== RECORDED INFORMATION ==
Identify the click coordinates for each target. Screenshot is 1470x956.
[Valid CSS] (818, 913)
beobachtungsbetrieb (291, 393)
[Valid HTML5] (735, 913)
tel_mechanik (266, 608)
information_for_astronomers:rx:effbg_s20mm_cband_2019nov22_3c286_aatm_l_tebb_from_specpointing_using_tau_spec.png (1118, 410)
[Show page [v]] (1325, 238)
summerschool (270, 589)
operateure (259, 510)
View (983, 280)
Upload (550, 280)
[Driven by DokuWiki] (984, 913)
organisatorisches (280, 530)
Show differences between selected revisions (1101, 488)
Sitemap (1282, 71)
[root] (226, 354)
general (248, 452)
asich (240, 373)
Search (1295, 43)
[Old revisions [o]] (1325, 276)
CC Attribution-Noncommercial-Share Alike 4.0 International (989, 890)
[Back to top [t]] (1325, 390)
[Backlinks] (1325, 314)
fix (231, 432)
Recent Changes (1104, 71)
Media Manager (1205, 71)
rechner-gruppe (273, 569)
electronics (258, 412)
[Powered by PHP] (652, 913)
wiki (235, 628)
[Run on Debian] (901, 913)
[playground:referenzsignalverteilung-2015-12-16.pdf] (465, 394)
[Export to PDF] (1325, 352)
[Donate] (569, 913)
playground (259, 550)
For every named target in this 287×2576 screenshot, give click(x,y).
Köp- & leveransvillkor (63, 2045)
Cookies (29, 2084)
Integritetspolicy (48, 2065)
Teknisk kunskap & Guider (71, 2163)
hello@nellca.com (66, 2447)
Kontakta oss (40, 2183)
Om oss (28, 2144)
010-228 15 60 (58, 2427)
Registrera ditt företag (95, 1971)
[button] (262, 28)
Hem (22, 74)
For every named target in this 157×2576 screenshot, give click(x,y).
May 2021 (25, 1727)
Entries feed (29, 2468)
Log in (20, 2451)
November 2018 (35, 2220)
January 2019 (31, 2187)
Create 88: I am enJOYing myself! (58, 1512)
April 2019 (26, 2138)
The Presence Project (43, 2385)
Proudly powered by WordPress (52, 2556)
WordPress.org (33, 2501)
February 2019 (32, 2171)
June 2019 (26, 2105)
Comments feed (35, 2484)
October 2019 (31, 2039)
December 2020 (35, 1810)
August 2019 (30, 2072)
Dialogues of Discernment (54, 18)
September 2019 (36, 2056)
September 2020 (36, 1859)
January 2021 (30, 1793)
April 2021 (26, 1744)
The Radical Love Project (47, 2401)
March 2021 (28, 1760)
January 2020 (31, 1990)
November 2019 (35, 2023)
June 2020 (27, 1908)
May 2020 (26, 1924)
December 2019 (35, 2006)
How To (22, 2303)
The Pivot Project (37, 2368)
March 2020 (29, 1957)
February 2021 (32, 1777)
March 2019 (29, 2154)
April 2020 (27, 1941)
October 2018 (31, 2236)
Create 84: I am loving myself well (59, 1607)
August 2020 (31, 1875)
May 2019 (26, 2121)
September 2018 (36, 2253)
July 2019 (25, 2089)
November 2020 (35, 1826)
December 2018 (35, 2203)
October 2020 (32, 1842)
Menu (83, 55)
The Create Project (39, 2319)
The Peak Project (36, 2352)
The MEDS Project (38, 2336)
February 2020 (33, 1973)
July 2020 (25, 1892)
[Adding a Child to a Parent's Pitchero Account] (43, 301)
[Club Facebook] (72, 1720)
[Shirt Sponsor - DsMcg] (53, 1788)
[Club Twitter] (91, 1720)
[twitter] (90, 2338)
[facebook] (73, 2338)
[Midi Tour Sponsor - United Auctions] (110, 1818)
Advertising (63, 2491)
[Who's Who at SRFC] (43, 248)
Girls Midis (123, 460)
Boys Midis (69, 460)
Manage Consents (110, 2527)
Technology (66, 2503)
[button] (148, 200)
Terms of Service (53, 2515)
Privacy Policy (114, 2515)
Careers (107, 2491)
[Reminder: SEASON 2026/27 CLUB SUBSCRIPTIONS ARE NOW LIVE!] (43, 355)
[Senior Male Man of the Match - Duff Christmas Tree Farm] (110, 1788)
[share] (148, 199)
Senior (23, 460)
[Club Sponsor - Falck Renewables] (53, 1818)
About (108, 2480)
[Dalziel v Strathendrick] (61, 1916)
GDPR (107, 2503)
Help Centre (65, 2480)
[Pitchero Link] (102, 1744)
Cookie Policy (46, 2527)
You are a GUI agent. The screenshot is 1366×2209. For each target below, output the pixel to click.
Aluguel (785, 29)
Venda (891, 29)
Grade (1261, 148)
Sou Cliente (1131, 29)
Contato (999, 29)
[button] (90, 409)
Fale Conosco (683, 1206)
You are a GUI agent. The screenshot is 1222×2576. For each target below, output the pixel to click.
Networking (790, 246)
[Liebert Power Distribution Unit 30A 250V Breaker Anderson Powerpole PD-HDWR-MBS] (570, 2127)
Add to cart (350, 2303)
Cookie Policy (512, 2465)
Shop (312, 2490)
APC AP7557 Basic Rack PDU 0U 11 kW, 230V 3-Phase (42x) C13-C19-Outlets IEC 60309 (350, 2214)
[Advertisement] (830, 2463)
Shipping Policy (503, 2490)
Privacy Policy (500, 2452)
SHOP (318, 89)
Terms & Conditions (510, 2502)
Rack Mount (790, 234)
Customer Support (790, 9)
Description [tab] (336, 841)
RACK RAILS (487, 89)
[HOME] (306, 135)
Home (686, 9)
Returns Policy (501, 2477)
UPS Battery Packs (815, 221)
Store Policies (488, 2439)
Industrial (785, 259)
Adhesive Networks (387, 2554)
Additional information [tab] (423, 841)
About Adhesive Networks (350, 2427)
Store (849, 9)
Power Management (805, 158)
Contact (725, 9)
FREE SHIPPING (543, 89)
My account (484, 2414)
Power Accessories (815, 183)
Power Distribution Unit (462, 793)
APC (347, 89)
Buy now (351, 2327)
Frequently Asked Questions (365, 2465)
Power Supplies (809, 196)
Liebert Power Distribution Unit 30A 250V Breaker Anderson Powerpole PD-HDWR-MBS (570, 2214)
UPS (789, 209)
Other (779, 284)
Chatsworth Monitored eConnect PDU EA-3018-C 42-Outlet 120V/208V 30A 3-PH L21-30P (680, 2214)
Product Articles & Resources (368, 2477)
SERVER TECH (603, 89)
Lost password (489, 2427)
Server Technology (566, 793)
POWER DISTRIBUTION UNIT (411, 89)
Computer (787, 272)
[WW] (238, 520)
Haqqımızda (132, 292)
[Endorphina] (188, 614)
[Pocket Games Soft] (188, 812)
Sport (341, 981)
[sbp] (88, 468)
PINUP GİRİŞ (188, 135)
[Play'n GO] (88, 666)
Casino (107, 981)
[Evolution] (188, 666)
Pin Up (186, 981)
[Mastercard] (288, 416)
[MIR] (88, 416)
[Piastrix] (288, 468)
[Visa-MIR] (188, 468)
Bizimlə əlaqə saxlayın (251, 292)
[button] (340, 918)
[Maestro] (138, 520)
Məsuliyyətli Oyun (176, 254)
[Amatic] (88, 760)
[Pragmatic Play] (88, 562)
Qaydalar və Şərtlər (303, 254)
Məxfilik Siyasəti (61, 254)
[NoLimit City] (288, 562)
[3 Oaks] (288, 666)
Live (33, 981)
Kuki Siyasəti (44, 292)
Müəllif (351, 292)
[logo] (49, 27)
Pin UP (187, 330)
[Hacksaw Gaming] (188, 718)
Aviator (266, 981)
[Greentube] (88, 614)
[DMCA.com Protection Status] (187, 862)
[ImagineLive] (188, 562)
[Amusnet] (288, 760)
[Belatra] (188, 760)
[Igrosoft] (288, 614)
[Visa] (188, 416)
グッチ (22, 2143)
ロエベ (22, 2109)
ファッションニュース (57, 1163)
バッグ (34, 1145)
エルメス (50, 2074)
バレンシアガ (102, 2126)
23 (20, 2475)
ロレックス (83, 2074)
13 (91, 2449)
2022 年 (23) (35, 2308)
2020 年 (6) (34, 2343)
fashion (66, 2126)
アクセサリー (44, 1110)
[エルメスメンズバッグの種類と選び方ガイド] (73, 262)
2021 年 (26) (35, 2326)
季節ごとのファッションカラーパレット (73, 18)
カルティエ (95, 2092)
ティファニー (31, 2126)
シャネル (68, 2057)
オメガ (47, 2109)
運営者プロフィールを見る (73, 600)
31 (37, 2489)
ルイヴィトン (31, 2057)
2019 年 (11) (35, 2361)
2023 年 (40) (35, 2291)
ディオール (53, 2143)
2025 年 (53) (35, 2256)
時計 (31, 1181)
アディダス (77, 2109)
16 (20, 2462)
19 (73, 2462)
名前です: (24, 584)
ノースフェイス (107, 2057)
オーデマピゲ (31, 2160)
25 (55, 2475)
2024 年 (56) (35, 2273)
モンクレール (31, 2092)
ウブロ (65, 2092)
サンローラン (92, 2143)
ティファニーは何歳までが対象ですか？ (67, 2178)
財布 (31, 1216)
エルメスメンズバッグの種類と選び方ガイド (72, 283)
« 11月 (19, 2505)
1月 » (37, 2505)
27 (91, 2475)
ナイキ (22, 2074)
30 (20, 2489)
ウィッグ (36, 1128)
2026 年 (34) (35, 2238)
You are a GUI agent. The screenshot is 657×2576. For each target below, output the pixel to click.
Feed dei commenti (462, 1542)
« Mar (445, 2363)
===
* **WHAT THE EXERCISE ASKS**
The line that contains "You are a GUI agent. The screenshot is 657×2576.", the final line of the listing, and every line between them are to be retyped exactly; nothing else.

* **RESPONSE TO THIS EXERCISE**
You are a GUI agent. The screenshot is 657×2576. For each target below, output the pixel to click.
Feed dei commenti (462, 1542)
« Mar (445, 2363)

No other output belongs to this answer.